Exercise objective ▸
Starting at the first line of the records below, transcribe each line exactly, ending with the line that contains "192x146 pixels.".

Records for the exercise ▸
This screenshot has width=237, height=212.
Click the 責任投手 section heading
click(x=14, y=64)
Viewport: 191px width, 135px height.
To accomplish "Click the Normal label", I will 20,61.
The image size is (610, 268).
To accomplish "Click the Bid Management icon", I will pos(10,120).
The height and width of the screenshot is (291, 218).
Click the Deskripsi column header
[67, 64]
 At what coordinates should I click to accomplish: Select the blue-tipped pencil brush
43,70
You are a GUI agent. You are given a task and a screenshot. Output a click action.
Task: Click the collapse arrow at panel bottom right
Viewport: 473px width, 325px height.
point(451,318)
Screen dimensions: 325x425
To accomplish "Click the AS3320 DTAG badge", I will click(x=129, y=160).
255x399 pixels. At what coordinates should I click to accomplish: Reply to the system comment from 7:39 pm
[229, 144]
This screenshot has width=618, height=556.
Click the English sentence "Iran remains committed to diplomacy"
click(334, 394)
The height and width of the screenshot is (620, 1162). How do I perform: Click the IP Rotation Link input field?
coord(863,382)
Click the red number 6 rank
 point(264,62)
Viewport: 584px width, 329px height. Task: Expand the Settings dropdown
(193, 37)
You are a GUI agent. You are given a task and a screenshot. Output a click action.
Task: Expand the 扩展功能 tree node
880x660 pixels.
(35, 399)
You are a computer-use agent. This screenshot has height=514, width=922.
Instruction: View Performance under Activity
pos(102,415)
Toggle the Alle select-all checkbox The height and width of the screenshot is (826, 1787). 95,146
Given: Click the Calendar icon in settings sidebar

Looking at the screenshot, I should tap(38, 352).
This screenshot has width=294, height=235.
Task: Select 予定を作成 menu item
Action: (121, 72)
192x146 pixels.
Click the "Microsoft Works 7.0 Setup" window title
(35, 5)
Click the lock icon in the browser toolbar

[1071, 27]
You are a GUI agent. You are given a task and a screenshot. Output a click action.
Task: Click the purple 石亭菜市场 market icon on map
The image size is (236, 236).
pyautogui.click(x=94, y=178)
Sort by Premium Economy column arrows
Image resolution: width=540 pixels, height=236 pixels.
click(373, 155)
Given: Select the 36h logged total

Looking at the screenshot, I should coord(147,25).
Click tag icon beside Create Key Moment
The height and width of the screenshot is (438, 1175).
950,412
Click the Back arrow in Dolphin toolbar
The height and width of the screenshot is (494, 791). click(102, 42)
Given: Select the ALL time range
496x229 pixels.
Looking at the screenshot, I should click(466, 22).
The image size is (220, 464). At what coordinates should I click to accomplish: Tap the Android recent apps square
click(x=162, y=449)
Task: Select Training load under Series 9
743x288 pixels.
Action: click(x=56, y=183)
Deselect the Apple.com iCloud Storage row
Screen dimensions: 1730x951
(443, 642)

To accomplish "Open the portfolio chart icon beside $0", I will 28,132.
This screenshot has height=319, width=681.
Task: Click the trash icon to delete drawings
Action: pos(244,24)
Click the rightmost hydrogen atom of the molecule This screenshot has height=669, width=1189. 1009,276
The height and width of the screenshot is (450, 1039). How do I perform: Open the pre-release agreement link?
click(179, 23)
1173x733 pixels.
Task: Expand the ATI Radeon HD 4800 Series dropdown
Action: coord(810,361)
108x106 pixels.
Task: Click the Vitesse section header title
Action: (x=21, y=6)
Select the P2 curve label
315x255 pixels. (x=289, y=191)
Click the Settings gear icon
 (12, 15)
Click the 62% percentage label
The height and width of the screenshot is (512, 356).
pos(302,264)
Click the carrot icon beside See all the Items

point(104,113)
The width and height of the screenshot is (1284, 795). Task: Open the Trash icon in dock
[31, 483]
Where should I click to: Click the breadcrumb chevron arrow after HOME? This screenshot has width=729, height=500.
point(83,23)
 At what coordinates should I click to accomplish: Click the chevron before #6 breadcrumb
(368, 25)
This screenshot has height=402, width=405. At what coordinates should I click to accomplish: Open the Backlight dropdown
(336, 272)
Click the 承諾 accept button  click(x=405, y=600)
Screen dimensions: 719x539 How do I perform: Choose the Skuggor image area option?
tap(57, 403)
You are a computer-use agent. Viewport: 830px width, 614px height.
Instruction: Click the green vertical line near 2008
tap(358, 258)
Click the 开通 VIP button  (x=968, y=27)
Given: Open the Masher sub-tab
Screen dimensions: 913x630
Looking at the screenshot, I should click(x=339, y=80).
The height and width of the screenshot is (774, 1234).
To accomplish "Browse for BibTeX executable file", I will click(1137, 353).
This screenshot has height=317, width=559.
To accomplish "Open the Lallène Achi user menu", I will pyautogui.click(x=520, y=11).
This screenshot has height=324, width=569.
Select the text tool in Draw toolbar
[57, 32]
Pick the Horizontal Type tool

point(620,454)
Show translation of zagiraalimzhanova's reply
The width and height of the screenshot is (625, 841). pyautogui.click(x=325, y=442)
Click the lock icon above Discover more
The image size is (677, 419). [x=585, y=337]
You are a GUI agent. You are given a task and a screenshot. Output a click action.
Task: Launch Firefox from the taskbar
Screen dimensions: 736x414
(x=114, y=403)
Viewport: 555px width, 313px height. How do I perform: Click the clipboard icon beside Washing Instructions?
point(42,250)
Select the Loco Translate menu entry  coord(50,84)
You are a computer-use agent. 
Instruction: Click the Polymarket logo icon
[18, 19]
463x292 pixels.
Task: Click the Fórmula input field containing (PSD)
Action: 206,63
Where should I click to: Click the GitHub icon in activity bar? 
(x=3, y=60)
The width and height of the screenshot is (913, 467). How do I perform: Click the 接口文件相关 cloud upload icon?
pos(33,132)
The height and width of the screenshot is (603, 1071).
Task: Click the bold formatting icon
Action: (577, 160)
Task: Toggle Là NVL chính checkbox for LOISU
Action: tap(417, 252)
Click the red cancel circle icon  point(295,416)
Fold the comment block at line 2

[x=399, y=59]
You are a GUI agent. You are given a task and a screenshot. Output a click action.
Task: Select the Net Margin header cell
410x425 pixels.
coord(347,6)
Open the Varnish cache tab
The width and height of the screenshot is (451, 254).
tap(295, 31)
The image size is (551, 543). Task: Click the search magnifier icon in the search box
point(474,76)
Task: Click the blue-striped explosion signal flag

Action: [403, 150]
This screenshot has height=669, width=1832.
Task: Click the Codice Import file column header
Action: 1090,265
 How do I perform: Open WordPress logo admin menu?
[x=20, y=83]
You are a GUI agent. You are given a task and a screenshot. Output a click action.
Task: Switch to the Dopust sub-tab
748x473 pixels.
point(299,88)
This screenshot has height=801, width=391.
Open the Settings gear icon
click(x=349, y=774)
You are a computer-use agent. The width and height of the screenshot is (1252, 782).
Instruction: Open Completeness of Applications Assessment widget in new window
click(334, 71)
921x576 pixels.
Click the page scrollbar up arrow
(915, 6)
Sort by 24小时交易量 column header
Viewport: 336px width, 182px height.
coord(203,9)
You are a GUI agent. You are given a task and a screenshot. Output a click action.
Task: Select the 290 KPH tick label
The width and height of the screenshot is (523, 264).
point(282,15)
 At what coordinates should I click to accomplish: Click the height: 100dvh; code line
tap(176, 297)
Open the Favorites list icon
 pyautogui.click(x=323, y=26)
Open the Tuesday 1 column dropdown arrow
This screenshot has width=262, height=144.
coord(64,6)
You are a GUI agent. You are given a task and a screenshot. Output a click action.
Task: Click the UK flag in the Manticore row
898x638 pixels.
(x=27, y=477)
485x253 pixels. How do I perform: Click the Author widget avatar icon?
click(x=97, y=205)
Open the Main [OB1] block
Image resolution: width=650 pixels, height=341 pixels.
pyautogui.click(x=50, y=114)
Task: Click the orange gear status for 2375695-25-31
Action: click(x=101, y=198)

Result of this exercise ▸
This screenshot has width=237, height=212.
Click the 責任投手 section heading
click(x=14, y=64)
Viewport: 191px width, 135px height.
To accomplish "Click the Normal label", I will 20,61.
The image size is (610, 268).
To accomplish "Click the Bid Management icon", I will pos(10,120).
The height and width of the screenshot is (291, 218).
Click the Deskripsi column header
[67, 64]
 At what coordinates should I click to accomplish: Select the blue-tipped pencil brush
43,70
You are a GUI agent. You are given a task and a screenshot. Output a click action.
Task: Click the collapse arrow at panel bottom right
Viewport: 473px width, 325px height.
point(451,318)
Screen dimensions: 325x425
To accomplish "Click the AS3320 DTAG badge", I will click(x=129, y=160).
255x399 pixels. At what coordinates should I click to accomplish: Reply to the system comment from 7:39 pm
[229, 144]
This screenshot has width=618, height=556.
Click the English sentence "Iran remains committed to diplomacy"
click(334, 394)
The height and width of the screenshot is (620, 1162). How do I perform: Click the IP Rotation Link input field?
coord(863,382)
Click the red number 6 rank
 point(264,62)
Viewport: 584px width, 329px height. Task: Expand the Settings dropdown
(193, 37)
You are a GUI agent. You are given a task and a screenshot. Output a click action.
Task: Expand the 扩展功能 tree node
880x660 pixels.
(35, 399)
You are a computer-use agent. This screenshot has height=514, width=922.
Instruction: View Performance under Activity
pos(102,415)
Toggle the Alle select-all checkbox The height and width of the screenshot is (826, 1787). 95,146
Given: Click the Calendar icon in settings sidebar

Looking at the screenshot, I should tap(38, 352).
This screenshot has width=294, height=235.
Task: Select 予定を作成 menu item
Action: (121, 72)
192x146 pixels.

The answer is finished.